Today I spent a lot of time trying to establish the length of my video. The cut is going to be about as long as the song, if not a few seconds longer (I haven’t decided if I’ll put a clip of audio that either pauses the music, or plays as the music subsides). I added a few clips from 50 First Dates and Finding Nemo, which I hadn’t yet incorporated. The biggest challenge of this video is trying to put an even amount of each film in the supercut. I think I’m going to try to focus more on the flow than on even distribution of films…

Another big thing I spent a lot of time working on was searching for audio clips I could play over the music that would tie the theme together, and explain the purpose of the video more clearly.

For next class, I’m going to finish up the video, tightening most of the clips and incorporating more “stock” type footage that is found within these movies. Examples of this type of footage includes shots of notebooks, shots of passports, shots of eyes closing, etc. This ideally will allow the viewer to think more about the perspective of the characters, instead of who the actual characters are.

November 6 – Class Progress

Today, I feel like I did a lot more than what translates onto paper.

I spent about an hour trying to figure out how to rip video/audio from SolarMovie. That didn’t work out. So, I just viewed the movies and skipped through them to find notable parts/segments that I wanted to incorporate into my video. I also started taking a look at some songs that I might want to use for my video. Memories by Weezer is an option, but it may be too upbeat for the theme. I may stick with a Red Hot Chili Peppers song, as they have long winded instrumentals, a catchy beat, and relatively subtle audio.

I then compiled my rough story board, which was posted below. I have decided to split my video into four parts, though I plan to edit them together seamlessly. In other words, I don’t want to have title cards in between each part. I want it to be evident that the story line is moving along.

After I finished that, I did some more research about ripping video and have come to the conclusion that pirating straight from The Pirate Bay is the only thing that is going to work. I only feel half guilty because it is for fair use purposes!

Storyboard Draft

Here’s a rough, rough version of my Storyboard. When it comes to editing videos like super cuts, it’s hard to plan as there are always little scenes or snippets that I want to incorporate last minute that I would have forgotten about otherwise.
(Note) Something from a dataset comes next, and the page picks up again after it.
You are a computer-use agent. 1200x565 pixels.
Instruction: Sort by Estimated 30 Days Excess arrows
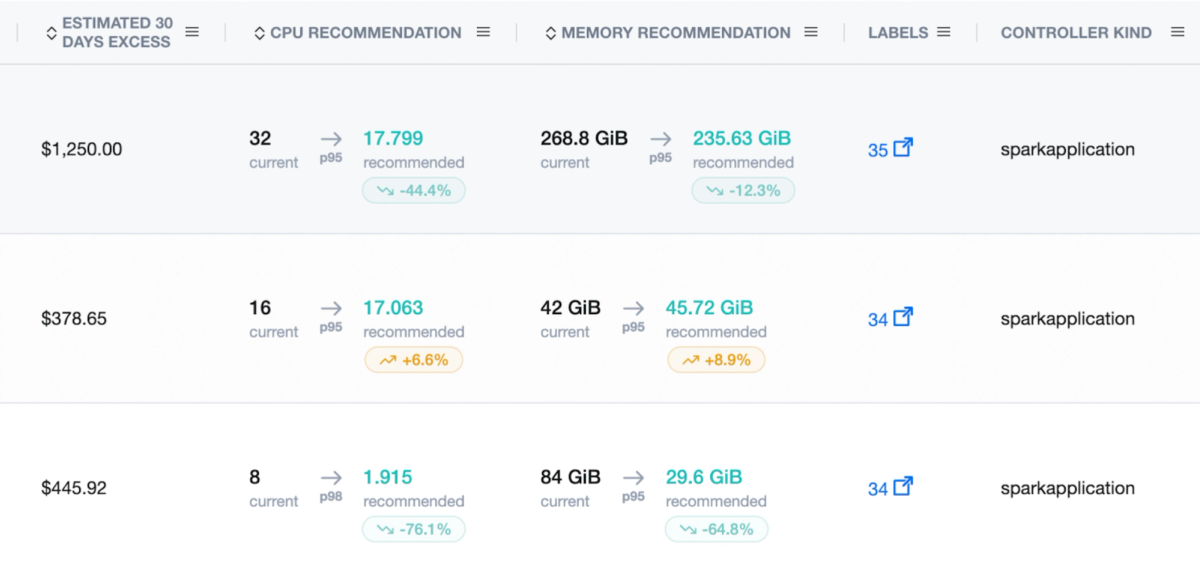click(x=52, y=33)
However, here is an idea of how the structure will be:

Title Card: I Can’t Remember

PART ONE: Intro sequence – events that cause the memory loss

  • Eternal Sunshine of the Spotless Mind — Joel entering the machine
  • The Vow — car accident
  • The Hangover — drinking/partying
  • The Notebook — the kids come to visit, Noah insists on staying to help her remember

PART TWO: Realizing memory has been lost

  • Memento — “where am I?” “who is she?”
  • Eternal Sunshine — Elijah Wood coming up to Joel in the car, “what are you doing here?”
  • The Vow — waking up in the hospital, “Doctor, am I going to be okay?”
  • Fight Club — realizing he is Tyler Durden
  • The Hangover — waking up the next day

*** Sequence of confused looks among characters in all movies **

PART THREE: Struggling to regain memory

  • Memento — looking in the mirror at tattoos
  • The Hangover — trying to gather details from the night
  • Eternal Sunshine — dream-like sequence, trying to go back and hold on to memories
  • The Notebook — “That, she is playing from memory” (Old Noah to doctor about Old Allie)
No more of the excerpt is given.